Stem Cell Transplantation: This is a technique that was developed to restore the marrow of patients who had lethal injury to that site. Such injury can occur because of primary marrow failure, destruction of marrow by disease, or intensive chemical or radiation exposure. As first designed, the source of the transplant was the marrow cells of a healthy donor who had the same tissue (HLA) type as the patient. Usually, the source was a brother or sister. Donor programs have been established to identify unrelated donors who have a matching tissue type. This approach requires screening tens of thousands of unrelated individuals of similar ethnicity. The transplant product is a very small fraction of the marrow cells called “stem cells.” These stem cells not only reside in the marrow but also circulate in the blood. They can be harvested from the blood of a donor by treating the donor with an agent or agents that cause a release of larger numbers of stem cells into the blood and collecting them by hemapheresis. The stem cells circulate in large numbers in fetal blood also, and can be recovered from the placental and umbilical cord blood after childbirth. The harvesting, freezing and storing of “cord blood” has provided another source of stem cells for transplantation.

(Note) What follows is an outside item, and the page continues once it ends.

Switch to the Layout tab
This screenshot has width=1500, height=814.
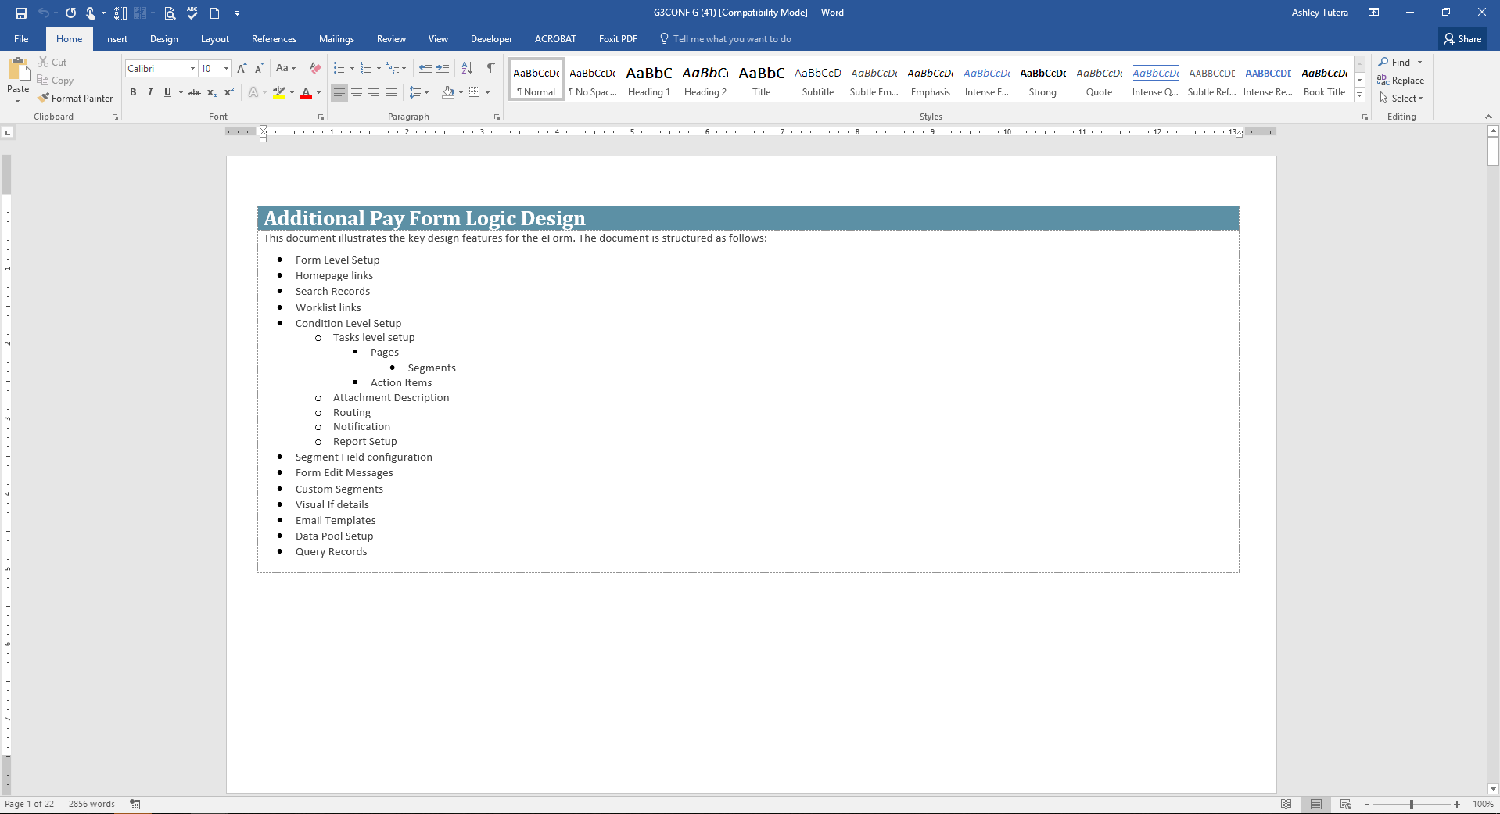[x=214, y=39]
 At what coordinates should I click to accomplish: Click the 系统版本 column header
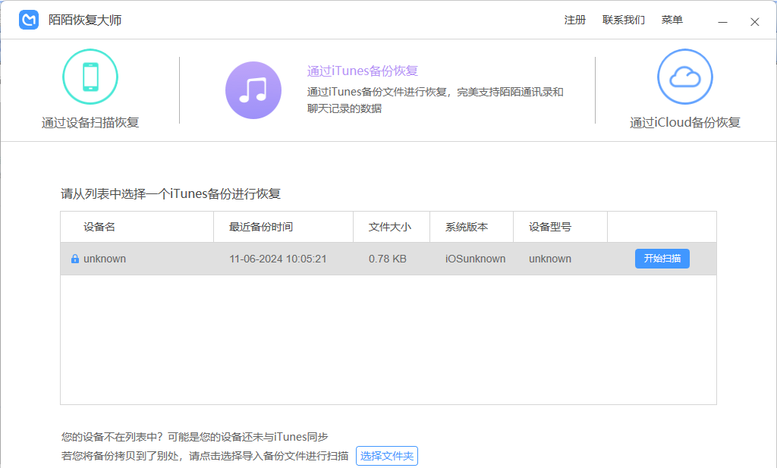point(467,227)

Since blood as well as marrow is a very good source of cells for transplantation, the term “stem cell transplantation” has replaced “bone marrow transplantation” as the general term for these procedures. If the donor is an identical twin, the transplant is called “syngeneic,” the medical term for genetically identical. If the donor is a non-identical sibling, the transplant is called “allogeneic,” indicating it is from the same species and in practice nearly always matching in tissue type. The term “matched-unrelated” is applied to the donor recruited from large volume screening programs searching for the rare individual who is very similar in tissue type to the patient. The important technique of harvesting a patient's marrow, freezing it and returning it to them after they have received intensive chemotherapy and or radiotherapy for their underlying disease has been referred to as autologous (self) or auto-transplantation. This term is a well-entrenched misnomer since transplantation implies transferring tissue from one individual to another. This technique would better be referred to as autologous marrow infusion. (See Autologous Stem Cell Infusion)

Stem Cell Harvest: The collection of primitive cells capable of restoring blood cell production. These cells can be obtained from the marrow or blood of a donor. If the donor is another individual, such as a sibling, parent, or unrelated person, the stem cells are called allogeneic (syngeneic if an identical twin is the donor). In some cases in which a donor is not available or the recipient too old to receive an allogeneic stem cell transplant, the patient's own stem cells may be harvested and used to restore blood cell production after very intensive therapy for a blood cell cancer. This procedure is referred to as Autologous or self-transplantation. In the latter case, normal stem cells can be obtained when a patient is in remission. This approach has been used in acute leukemia, chronic myelogenous leukemia, myeloma, and lymphoma. In some cases tumor cells remain in the marrow and sometimes can be eradicated by treatment of the stem cell harvest with a chemical or immune treatment to minimize tumor cells.

Subcutaneous Injection: An injection into tissue immediately under the skin.

Syngeneic Human Transplantation: The transplantation from an identical twin donor to an identical twin recipient. Thus there is no genetic or, therefore, immune disparity and no likelihood of host versus graft (rejection) or graft versus host reaction. One exception to this rule is syngeneic transplantation for aplastic anemia in which an acquired autoimmune abnormality of T-lymphocytes in the recipient can attack donor cells. In this case the recipient usually receives pretreatment (Conditioning) to destroy the auto-reactive lymphocytes.